# Need to do mods to the new 350Z



## jus19tin (Jun 25, 2007)

Hey guys just got my 06 350Z, what mods do you guess recommend? I would really like to do a cold air intake, headers, and exhaust. I was thinking either injen, AEM, or AFE stage 2 intakes. For exhaust i was thinking like Borla or something like that. I dont know much about these cars and which exhausts sound good on them. Any help anyone could give me would be great. Thanks alot.


----------



## jus19tin (Jun 25, 2007)

no one has any suggestions or ideas?


----------



## Spongerider (Nov 18, 2002)

jus19tin said:


> Hey guys just got my 06 350Z, what mods do you guess recommend? I would really like to do a cold air intake, headers, and exhaust. I was thinking either injen, AEM, or AFE stage 2 intakes. For exhaust i was thinking like Borla or something like that. I dont know much about these cars and which exhausts sound good on them. Any help anyone could give me would be great. Thanks alot.


Any of the intakes you mentioned will work fine.
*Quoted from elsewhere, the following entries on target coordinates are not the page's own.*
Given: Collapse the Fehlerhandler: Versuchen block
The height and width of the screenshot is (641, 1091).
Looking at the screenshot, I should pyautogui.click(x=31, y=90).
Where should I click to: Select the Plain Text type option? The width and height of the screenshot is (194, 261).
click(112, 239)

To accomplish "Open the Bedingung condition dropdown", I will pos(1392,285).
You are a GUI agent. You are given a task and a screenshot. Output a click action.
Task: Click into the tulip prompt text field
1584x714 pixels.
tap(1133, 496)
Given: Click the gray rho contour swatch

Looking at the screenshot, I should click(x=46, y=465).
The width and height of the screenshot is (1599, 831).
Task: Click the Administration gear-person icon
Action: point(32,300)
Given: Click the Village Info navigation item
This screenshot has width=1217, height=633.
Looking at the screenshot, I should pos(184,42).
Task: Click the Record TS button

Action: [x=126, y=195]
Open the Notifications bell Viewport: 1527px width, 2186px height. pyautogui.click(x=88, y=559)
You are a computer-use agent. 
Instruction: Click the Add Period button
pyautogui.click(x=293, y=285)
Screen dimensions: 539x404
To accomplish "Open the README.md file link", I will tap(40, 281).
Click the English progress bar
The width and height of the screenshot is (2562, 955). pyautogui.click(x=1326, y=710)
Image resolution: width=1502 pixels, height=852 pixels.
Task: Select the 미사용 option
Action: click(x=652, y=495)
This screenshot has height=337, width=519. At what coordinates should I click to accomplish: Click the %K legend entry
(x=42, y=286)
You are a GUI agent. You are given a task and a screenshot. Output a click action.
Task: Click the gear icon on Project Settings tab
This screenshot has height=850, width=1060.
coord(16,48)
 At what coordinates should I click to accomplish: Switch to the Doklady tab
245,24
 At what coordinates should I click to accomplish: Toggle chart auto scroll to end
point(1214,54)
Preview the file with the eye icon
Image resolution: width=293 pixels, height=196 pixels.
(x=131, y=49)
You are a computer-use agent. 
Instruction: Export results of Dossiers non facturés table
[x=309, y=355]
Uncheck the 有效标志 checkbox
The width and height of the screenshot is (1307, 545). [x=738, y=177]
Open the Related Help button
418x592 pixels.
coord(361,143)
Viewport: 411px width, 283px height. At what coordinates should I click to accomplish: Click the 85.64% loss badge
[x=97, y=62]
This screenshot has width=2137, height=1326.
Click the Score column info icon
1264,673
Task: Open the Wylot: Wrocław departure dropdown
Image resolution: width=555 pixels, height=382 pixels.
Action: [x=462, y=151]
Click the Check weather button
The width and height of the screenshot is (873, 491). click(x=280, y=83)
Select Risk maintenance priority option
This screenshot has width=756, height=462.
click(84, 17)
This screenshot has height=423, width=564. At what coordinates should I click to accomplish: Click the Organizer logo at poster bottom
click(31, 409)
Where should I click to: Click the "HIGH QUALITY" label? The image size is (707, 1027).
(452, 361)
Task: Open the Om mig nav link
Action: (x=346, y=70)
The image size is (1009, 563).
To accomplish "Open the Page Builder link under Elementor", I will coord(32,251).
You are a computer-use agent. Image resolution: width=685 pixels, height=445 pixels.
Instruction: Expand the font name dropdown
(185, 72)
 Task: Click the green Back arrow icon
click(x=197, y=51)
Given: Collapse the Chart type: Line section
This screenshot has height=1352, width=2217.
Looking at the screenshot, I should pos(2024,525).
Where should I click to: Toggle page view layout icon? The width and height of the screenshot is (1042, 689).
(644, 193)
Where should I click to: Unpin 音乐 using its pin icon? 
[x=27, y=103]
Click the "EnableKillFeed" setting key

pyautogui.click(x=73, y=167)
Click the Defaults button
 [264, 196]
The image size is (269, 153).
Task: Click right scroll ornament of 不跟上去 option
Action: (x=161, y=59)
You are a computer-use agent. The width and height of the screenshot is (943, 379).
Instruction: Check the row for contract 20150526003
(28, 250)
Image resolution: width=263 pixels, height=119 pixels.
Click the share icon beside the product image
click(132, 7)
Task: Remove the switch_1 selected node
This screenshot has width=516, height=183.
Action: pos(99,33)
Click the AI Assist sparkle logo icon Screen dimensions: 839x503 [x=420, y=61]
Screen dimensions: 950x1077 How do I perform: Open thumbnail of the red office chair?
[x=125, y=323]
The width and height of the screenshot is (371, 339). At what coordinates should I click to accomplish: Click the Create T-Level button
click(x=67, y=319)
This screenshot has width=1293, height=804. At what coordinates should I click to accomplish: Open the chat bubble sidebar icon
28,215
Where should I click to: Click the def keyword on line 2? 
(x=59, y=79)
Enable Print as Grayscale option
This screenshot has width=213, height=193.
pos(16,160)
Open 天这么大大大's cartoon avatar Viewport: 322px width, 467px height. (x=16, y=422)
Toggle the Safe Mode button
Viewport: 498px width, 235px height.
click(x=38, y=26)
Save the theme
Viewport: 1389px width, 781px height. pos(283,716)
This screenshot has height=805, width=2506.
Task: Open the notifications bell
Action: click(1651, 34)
I tend not to like Borla because they are over priced and not engineered as a well as the others, HKS, Greddy, Apexi, & etc.


----------



## ViR2 (Jul 3, 2007)

I agree with Spongerider, Borla's are more a show then go. 
If you want stockish look, then go with Blitz Nur Spec Touring, If not then go with Apexi World Sport 2 or something similar.
Headers wont do you much good, rather stick with a cat-back and save your money for suspension or exterior.
I also would recomend that you should try K&N Typhoon systems, we have installed one for my neighbor and it looks extremely great and has that mean sound


----------



## Dan350zr (Jul 15, 2007)

I install the Nismo Exhaust and Intake on my Z, have to say I luv the sound it makes...


----------



## niznos (May 27, 2004)

You ought to look into the plenum or plenum spacer upgrades. The stock upper plenum is slanted down at the front, and denies intake to the front 2 cylinders. There are a lot of companies that offer parts to address this issue. When I became aware of this, it became a necessity to me, not just a mere want. I ended up with the Motordyne 5/16", and I'm very happy with it. It works out to be about $25/horsepower, which is about as cheap as it gets on the Z.

Welcome To MotorDyne Engineering - 350Z


----------